Jim Armitage: Did promoter Hargreaves Lansdown cross the line with fund star mailshot?Comments Off on Jim Armitage: Did promoter Hargreaves Lansdown cross the line with fund star mailshot?
A letter pops through your door from a very wealthy man, one of the richest in the country. He made his money in the finance game, setting up the UK’s most successful personal investment platform.
So when, in his message he tells you about a genius fund manager he knows, and says he’s invested his own personal cash with the guy, you’d be forgiven for thinking he was advising you to do the same.
The letter was a mailshot a few years back received by an Evening Standard reader from Peter Hargreaves in his role as founder and boss of Hargreaves Lansdown. The fund manager was Neil Woodford.
HL’s platform is allowed to “promote” financial products but not to “advise” them. It’s an important distinction. Advisers have to be qualified and can be held to account by the Financial Conduct Authority. Promoters don’t.

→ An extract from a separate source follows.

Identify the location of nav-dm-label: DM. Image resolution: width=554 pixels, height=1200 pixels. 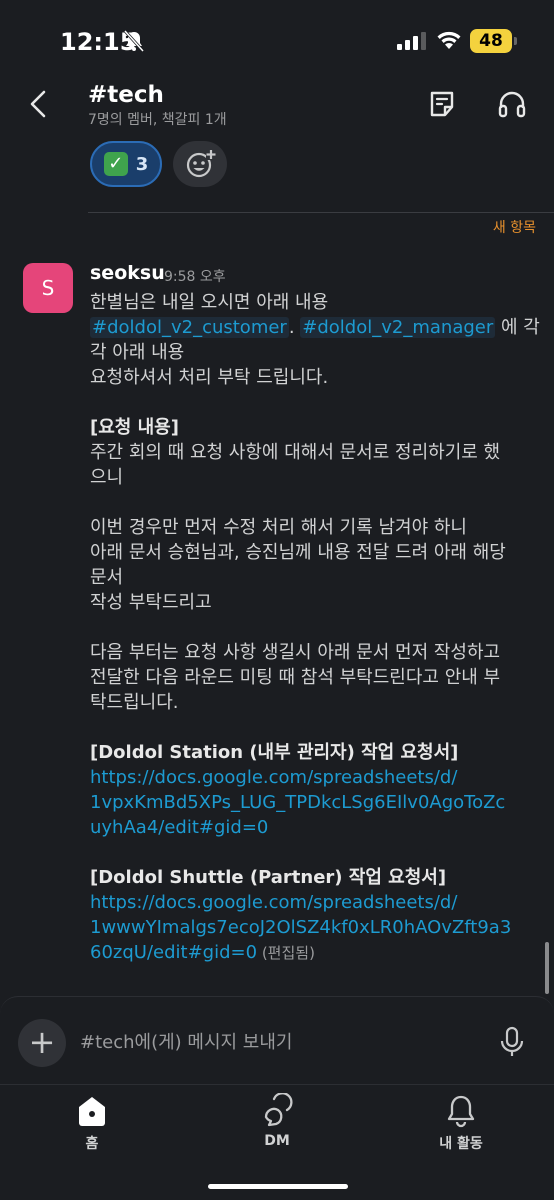
(277, 1141).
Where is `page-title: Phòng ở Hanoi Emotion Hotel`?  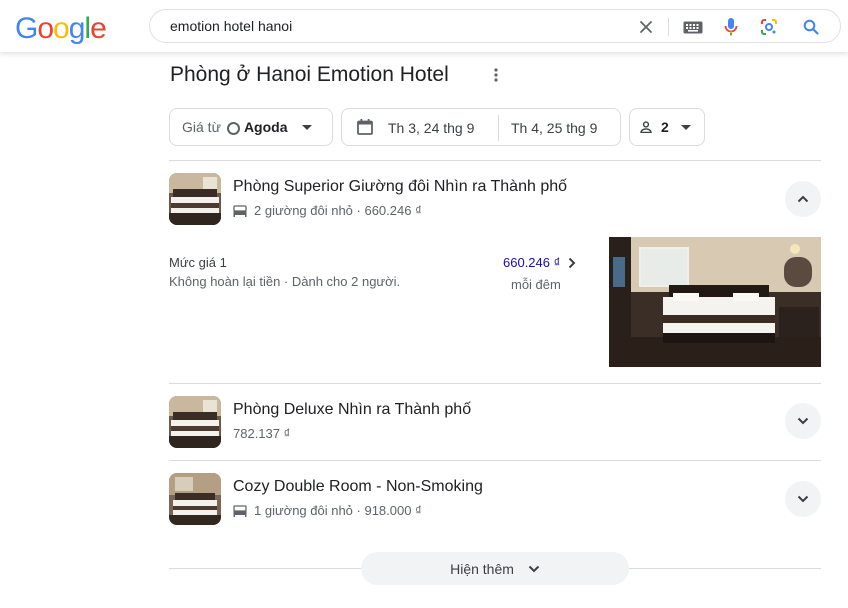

So, was the letter advice, or just a promotion? Hargreaves says the latter. “Our financial promotions are marketing, not advice.” The ES reader, an IFA no less, thought not.
HL is accused of sailing close to the wind on such distinctions. Not just in promotions, but in its Best Buy lists which led to so many retail investors now being stuck in the Woodford Equity Income Fund.
HL says funds are selected after rigorous analysis, but some asset managers claim those offering the biggest discounts to HL get preferred status. HL says: “The claim that cost is the definitive factor in our Wealth 50 process is categorically incorrect.” Not “the” factor, but “a” factor, maybe?
The FCA reviewed how best buy tables are compiled but in March opted to do nothing. In the wake of the Woodford saga, it says it will have another look. Perhaps more rigour might be appropriate this time.